Saturday, May 31, 2008

Group A

The A-Team(s)



Group A

Czech Republic
Portugal
Switzerland
Turkey


Czech Republic

One-time inheritors of Spain's eternal "dark horse" mantle, an ageing side seems to have missed its best chance of glory. Again likely to go with the tried and trusted strike partnership of nine-foot bald giant Jan Koller and five-foot beaver-faced simpleton and Dave Hill lookalike Milan Baros.

Five famous Belgians: (A small cultural snapshot of eminent countrymen of the brave boys)

Thomas Skurahvy - gangling centre-forward and inventor of the mullet.
Vaclav Havel - so-so playright turned eminent velvet revolution politico.
Jarmila Kratotchvilova - bewildering manbird steroid-rumour athlete
Franza Kafka - half-author, half-cockroach
Eva Herzigova - massive-knockered Wonderbra model. Giddy up!

Showreel Shorthand (spotters guide to the clips they show on telly ALL THE BLIDDY TIME)

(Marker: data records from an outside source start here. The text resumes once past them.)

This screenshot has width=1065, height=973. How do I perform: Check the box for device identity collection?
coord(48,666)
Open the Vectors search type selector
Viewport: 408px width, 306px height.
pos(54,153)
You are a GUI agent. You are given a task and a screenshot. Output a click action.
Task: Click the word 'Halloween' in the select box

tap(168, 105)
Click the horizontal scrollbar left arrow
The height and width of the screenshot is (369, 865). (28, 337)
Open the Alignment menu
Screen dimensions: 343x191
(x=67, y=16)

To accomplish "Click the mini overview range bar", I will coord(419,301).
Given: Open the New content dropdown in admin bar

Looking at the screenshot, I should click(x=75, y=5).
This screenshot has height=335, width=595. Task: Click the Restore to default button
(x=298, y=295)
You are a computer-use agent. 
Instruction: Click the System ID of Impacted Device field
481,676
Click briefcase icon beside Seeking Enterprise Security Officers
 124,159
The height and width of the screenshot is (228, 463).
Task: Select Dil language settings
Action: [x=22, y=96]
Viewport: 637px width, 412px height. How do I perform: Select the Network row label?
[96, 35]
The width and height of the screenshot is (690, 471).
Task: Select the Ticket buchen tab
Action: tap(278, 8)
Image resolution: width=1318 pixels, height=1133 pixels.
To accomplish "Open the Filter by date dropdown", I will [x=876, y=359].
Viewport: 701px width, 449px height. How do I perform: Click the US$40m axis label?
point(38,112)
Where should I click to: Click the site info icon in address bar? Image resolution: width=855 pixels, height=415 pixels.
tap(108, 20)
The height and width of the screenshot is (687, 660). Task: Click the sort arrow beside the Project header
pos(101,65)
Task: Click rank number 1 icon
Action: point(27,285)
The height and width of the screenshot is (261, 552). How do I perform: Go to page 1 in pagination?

Panenka's chip penalty, Poborsky's chip in Euro '96


Portugal

The fortuitous two-time spot-kick conquerors of England will be looking to win the tournament this time around, led by their main man and hottest property in football, Cristiano Ronaldo. Loathe him or despise him, you can't deny that the winking, twinkling, greasy-mopped wide-man is playing out of his skin at the moment. Dame Fortune also seems to be smiling on him, as he got away with a shocking shootout miss in the recent Champions League final thanks to the slapstick stylings of John "JT" Terry. The spawny cunt.

Five famous Belgians:

Baruch Spinoza - pointy-heided philosopher and ethicist
Tony Ferrino - singing sensation and ladies man
Eusebio - stumpy footballer of African origin
Ferdinand Magellan - olden days explorer, think Ellen MacArthur with more mates
Teresa Heinz Kerry - tidy wife of horse-faced US Presidential loser.

Showreel Shorthand

Eusebio banging them in against the Koreans, Butch Wilkins and all that at WC '82, Carvalho and Rooney baal-stamping, Ronaldo winking v England, crying like an iddy-biddy girl v France.


Switzerland

Co-hosts Switzerland will be hoping against hope to avoid embarrassing themselves and praying that they can scrape through their fairly easy qualifying group. Watch out for dodgy penalties and opposition sendings off galore as UEFA attempt to ensure that Swiss faces remain egg-free. The dull Swiss have NO players of note and frankly, are taking up a precious finals place that could much better be filled by a team with a richer footballing tradition, such as England, to choose an example entirely at random.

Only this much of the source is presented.